Let’s assume also that the CIA informed leaders of Congress that such “Enhanced Interrogation Techniques” (a term Orwell would love) might be used to get presumed terrorists to talk.
I am convinced that in early 2003 most Americans would have condoned such actions. America had been attacked by a stateless, hidden and un-uniformed enemy and the United States was desperately in search of an effective response. An unconventional attack called for an unconventional response. “Wanted: Dead or Alive,” was the way Bush articulated and exploited that sentiment to create a consensus for swift and violent accountability directed against anyone who might be an “evildoer.”
The first problem was that torture — let’s call it this — was applied indiscriminately, just as were renditions (another Orwellian term), and long-term Guantanamo detentions.
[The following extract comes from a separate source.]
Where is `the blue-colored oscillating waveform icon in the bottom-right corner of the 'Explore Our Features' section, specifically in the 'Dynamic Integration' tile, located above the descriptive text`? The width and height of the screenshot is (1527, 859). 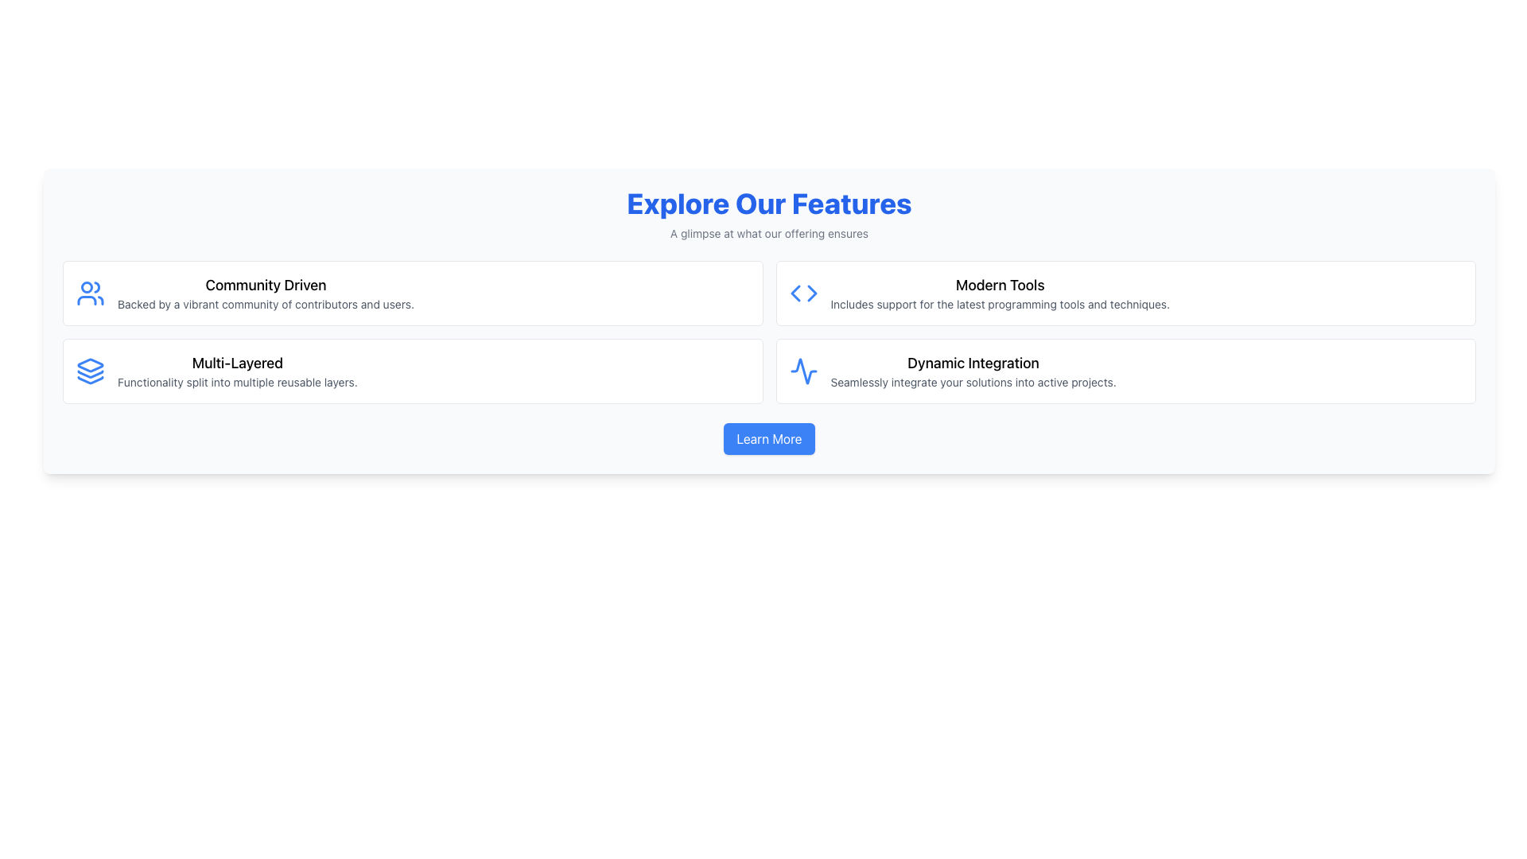
the blue-colored oscillating waveform icon in the bottom-right corner of the 'Explore Our Features' section, specifically in the 'Dynamic Integration' tile, located above the descriptive text is located at coordinates (803, 371).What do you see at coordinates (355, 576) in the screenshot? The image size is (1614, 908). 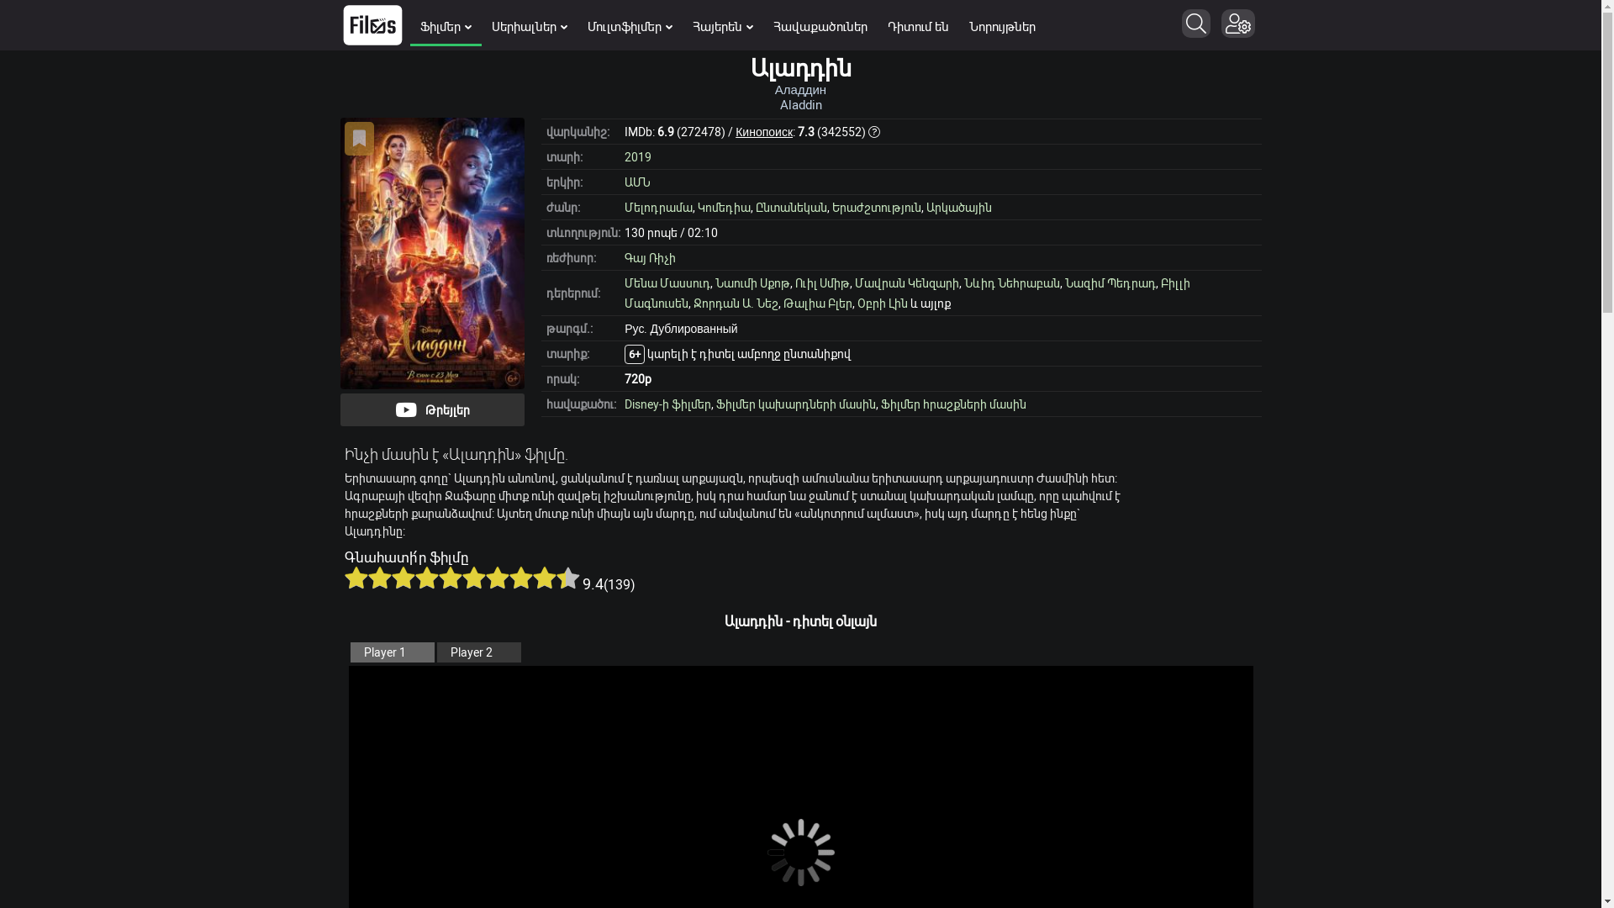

At the risk of letting a terrorist get away, many non-terrorists were captured, detained, humiliated and tortured. We are still dealing with the legacy of these actions.
The second, fundamental problem was that the torture, apart from its illegality, apparently did not yield much useful information. In some cases it was counterproductive, since the object of torture will say anything to get the torture to stop. Just ask John McCain.
Some on the Left now argue that there was a grand design in the Bush White House to employ torture in order to produce “confessions” that would help justify the U.S. attack and invasion of Iraq. They argue that just as unsubstantiated intelligence reports made the case for WMD in Iraq, torture-induced admissions were sought in order to confirm ties between al Qaeda and Iraq. Such a design, if it existed (which I doubt), was hardly grand. It was simply stupid. It was inevitable and foreseeable that torture-induced intelligence would be uncovered and greeted with skepticism if not disbelief.
Now Cheney would have the U.S. government release documents to show that “enhanced interrogation techniques” yielded important and accurate information. Pelosi would now have the U.S. government establish a “Truth Commission” that would make plain that the Bush Administration misled Congress and the public. All Obama seemingly wants to do is to deal with the current mess in Afghanistan and Pakistan, devilishly hard enough as it is, without adding complications brought on by a new release of damning photos.
Obama will need to improvise to navigate his way forward, but he needs to be guided by a few core truths. He did the right thing by pledging that his government would not torture. Now he needs to let official Washington learn again why it should never have strayed from that policy.
BTW, if anyone thinks that “waterboarding” and similar depravities are new, “enhanced” techniques, I refer you to The Gulag Archipelago, Solzhenitzyn’s description of Stalin’s labor camps. As Solzhenitzyn observes, “What won’t idle, well-fed, unfeeling people invent?”